Since I was hunting with a PI machine, I heard every single tone for every piece of metal trash. Lots of rusty nails, blobs of rust, and bottle caps – some attached to broken bottles.

Na Dan Beach Trash

I would estimate that I brought 1/2 to 1 kilo of trash back to my bungalow at Bansonmanee Homestay every day.

The other problem was that I was not finding much of anything to write home about. I would only find a few coins and maybe some kiddie jewelry but not as much as I had hoped for.

As the days went by, I needed to go further and further from my bungalow and I usually did this walking a fair distance just to get to a starting point. However, the nice people at Bansonmanee Homestay had bicycles to use for free. So, I christened this one Detecto-Bike.

Detecto Bike

This really helped me get around detecting and also to go out to eat or shop at the local 7-11.

Now, since I wasn’t having much luck at Na Dan Beach, I decided to visit the Bay next door – Ao Thong Yi.

Ao Thong Yi

The bay is very nice and quiet but the hunting was about the same as Na Dan – lots of trash and little of anything else.

It was getting a bit frustrating, but I continued daily hunts for about 3 hours each morning. If nothing else, the beach was getting cleaner.

I did have one thing to look forward to. One of my Facebook friends, Stefan Burford, from Metal Detecting Thailand & Global Diggers was going to come and visit Nakhon Si Thammarat with his family and we were going to do some detecting together.

First place we went to was Kwang Pao Beach – another quite lovely beach.

Kwang Pao Beach

I was fortunate that Stefan came and visited – he has a truck and we could go places!

Stefan with CTX-3030

After we hunted Kwang Pao Beach, it was time for some waterfalls the rest of the day and the next.

Si Khit Waterfall

Nakhon Si Thammarat Waterfall

These were more like swimming holes than the waterfalls I am used to seeing in Northeastern Thailand.

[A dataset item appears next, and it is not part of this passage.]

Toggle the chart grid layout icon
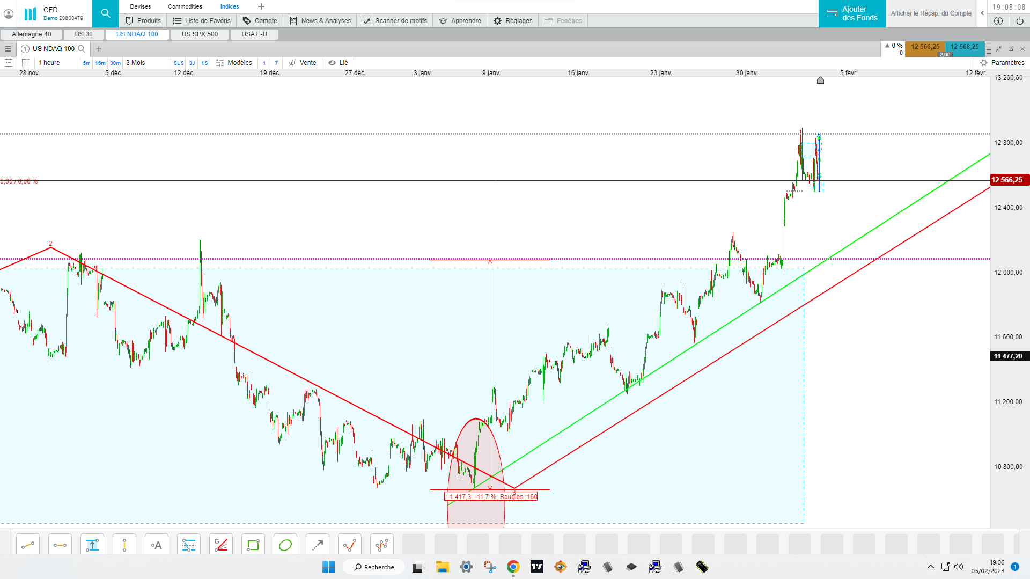The width and height of the screenshot is (1030, 579). pos(26,63)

Both of us had a great time with Stefan doing much better than me since his CTX-3030 can easily discriminate trash while I have to dig every tone.

Stefan had to go back to Trang since he is a working man but we did manage to have a couple great meals together too.

Loma Beach Bar Cheeseburger with The Lot

So, after Stefan departed, I was left with about 5 days of hunting and not much to show for it – except trash and some green coins.

I had hunted the shore line, in the water knee deep, dry sand and the lower and middle part of the wet sandy slope. About all that was left was the high end of the slope and further out in the water at low tide.

To get a better idea of a Thai beach, read my write up – Thailand Beaches, Same Same, But Different.

I decided to go to the southernmost end of Na Dan Beach, actually called Nai Plao Beach, and found something like 2 coins in 2 hours – so, decided on the walk back to my Detecto-Bike to hunt the high end of the slope.

Surprisingly I hit 7 coins in a row and then 3 rings in a row (all junkers) and then a few more coins. I was scratching my head trying to figure out what was going on. This was in about a 3 meter square area.

I decided to go back the next day as the early morning low tide was better. I hunted the same area and then went into the water directly in front of it. More coins and a Thai Buddhist Amulet.

Luang Phor Thuad 2524

After removing the amulet from its metal case, found out it was Luang Phor Thuad (Thanks Stefan) and was made in year 2524 (1981) – the year my wife was born. So, she has laid claim to it.

I had two more days left and usually, on my last day, I don’t go out hunting. I stay back, clean my gear, pack and depart around 0900. However, I was not scheduled to depart until 1600 (Nok Air Fly/Drive) so, I told myself on the day before departing that if I found a ring I would hunt again on the 24th.

Diamond RIng

I managed to find four rings – the 90% gold with 9 small diamonds was found in the water about knee deep at a very low tide about 15 minutes after I started. This was again in the same area, just a bit further out in the water due to the low tide.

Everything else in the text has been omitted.